At least 60 visitor services associates were laid off in a letter sent by the private museum on Tuesday evening, citing low attendance records over the past few weeks. The message also said that the museum’s current exhibition on Donna Huanca would close today, 6 November, nearly a month ahead of its original end date in early December. The Marciano Art Foundation has referred journalists looking for a comment to its website, which says that the museum is closed until further notice.
“My coworkers and I at the Marciano Art Foundation were all summarily fired,” Eli Petzold, a visitor services associate who serves on the union’s organising committee, told us in an email yesterday. “We’ve spent most of the night reassuring our co-workers, taking care of each other, and strategising our next steps.”
The layoffs were announced just four days after museum employees announced their plans to unionise.

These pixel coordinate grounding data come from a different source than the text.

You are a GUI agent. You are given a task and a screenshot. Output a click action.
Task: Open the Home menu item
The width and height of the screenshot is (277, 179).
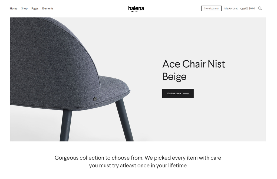[14, 9]
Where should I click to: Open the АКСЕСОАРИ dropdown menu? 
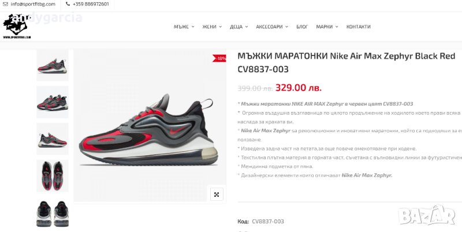click(272, 27)
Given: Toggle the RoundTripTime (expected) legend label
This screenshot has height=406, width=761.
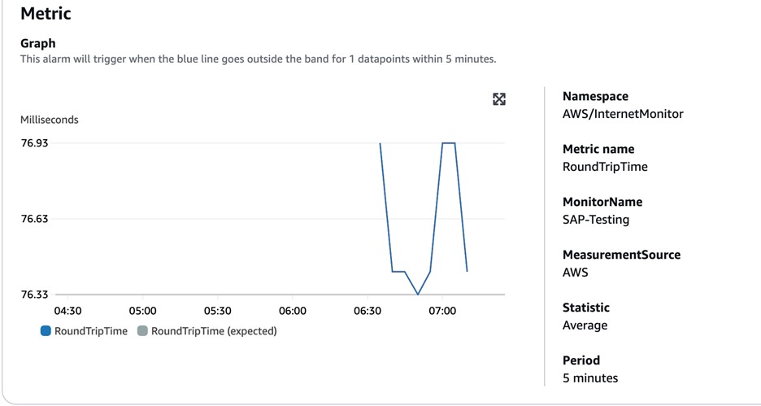Looking at the screenshot, I should [214, 331].
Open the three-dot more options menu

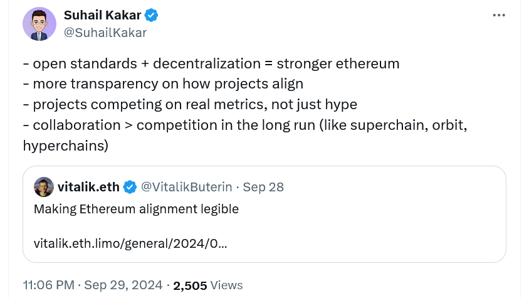[499, 16]
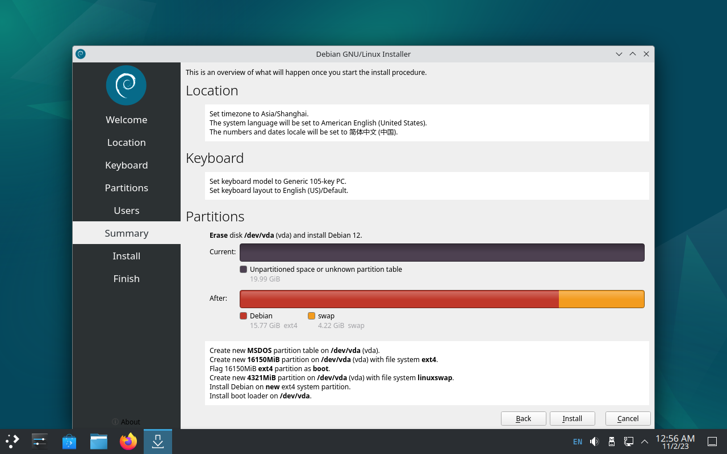This screenshot has height=454, width=727.
Task: Launch Discover software center from taskbar
Action: [69, 441]
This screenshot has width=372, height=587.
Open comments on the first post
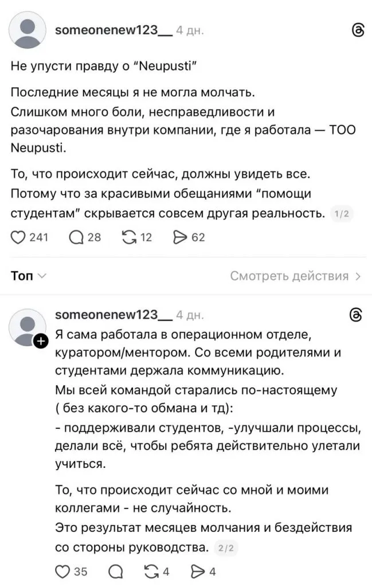tap(76, 237)
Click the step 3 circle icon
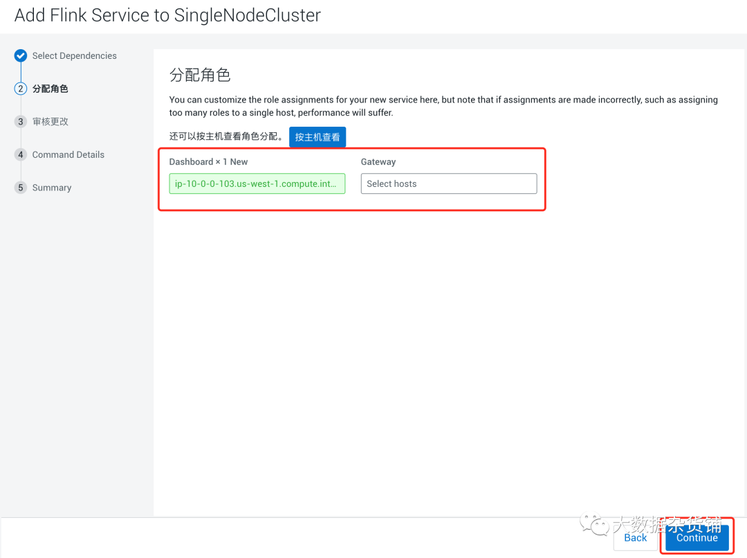Screen dimensions: 747x558 tap(21, 122)
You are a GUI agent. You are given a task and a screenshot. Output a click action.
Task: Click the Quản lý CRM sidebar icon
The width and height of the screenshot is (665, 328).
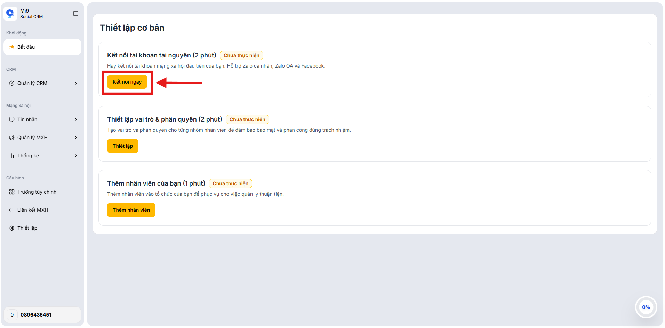[12, 83]
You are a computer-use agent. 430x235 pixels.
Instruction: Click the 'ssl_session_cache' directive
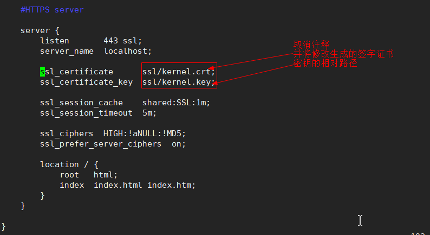[81, 103]
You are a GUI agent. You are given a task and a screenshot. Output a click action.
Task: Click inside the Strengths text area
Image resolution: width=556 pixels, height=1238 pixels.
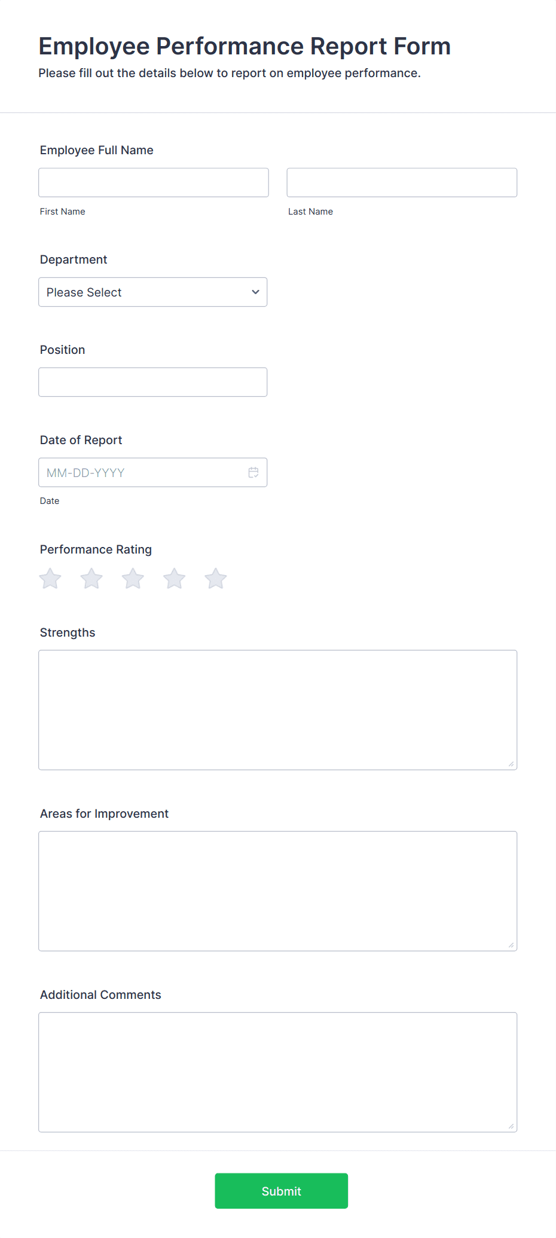(277, 710)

The Marciano Art Foundation opened in 2017 to showcase the private collection of the clothiers Maurice and Paul Marciano, the two brothers who founded the label Guess in 1981. The museum was built in a 90,000 sq. ft former Masonic Temple on Wilshire Boulevard, which the foundation purchased in 2013 for $8m. Last year, the museum mounted a solo exhibition by the artist Ai Weiwei called LifeCycle. The foundation also holds works by Cindy Sherman, David Hammons, and Damien Hirst in its collection
“The Foundation relies on a system of labour that has historically undervalued its workers, paying workers minimum wage without benefits or basic protections,” employees wrote in a statement announcing the intent to unionise released on Friday. The workers were looking to form a union with AFSCME over issues related to scheduling, family leave, job security, and wages. Many of the employees were part-time docents whose jobs often involved speaking to patrons about the art on view, ticketing events, and other visitor services. Initially, workers said that they sought a union to address pay conditions at the museum, where starting wages for associates was set at the Los Angeles minimum wage—$14.25 per hour.
The Marciano Art Foundation responded at the time, saying in a statement that it highly valued the staff’s work and looked forward to learning more about their requests. “As an organisation,” the museum said, “we are supportive of all recommendations to improve the workplace experience and will give this careful attention as we begin our discussions.”
That sentiment would prove short lived. “The timing and execution of Marciano Art Foundation’s announcement makes clear that it was a deliberate act of retaliation for our staff’s unionising efforts,” says Said Raul Arzate, a former visitor services associate, in a statement. “This is a gross obstruction of workers’ rights and a complete disregard for our livelihoods. We will not be intimidated into silence.”
Marciano Art Foundation employees were encouraged to unionise following similar efforts at institutions across the US this year — including at the Guggenheim Museum, the New Museum, the Tenement Museum, and the Frye Art Museum in Seattle.
The National Labor Relations Board forbids employers from interfering with the right to organise. Petzold said that the employees would regroup and plot their next steps.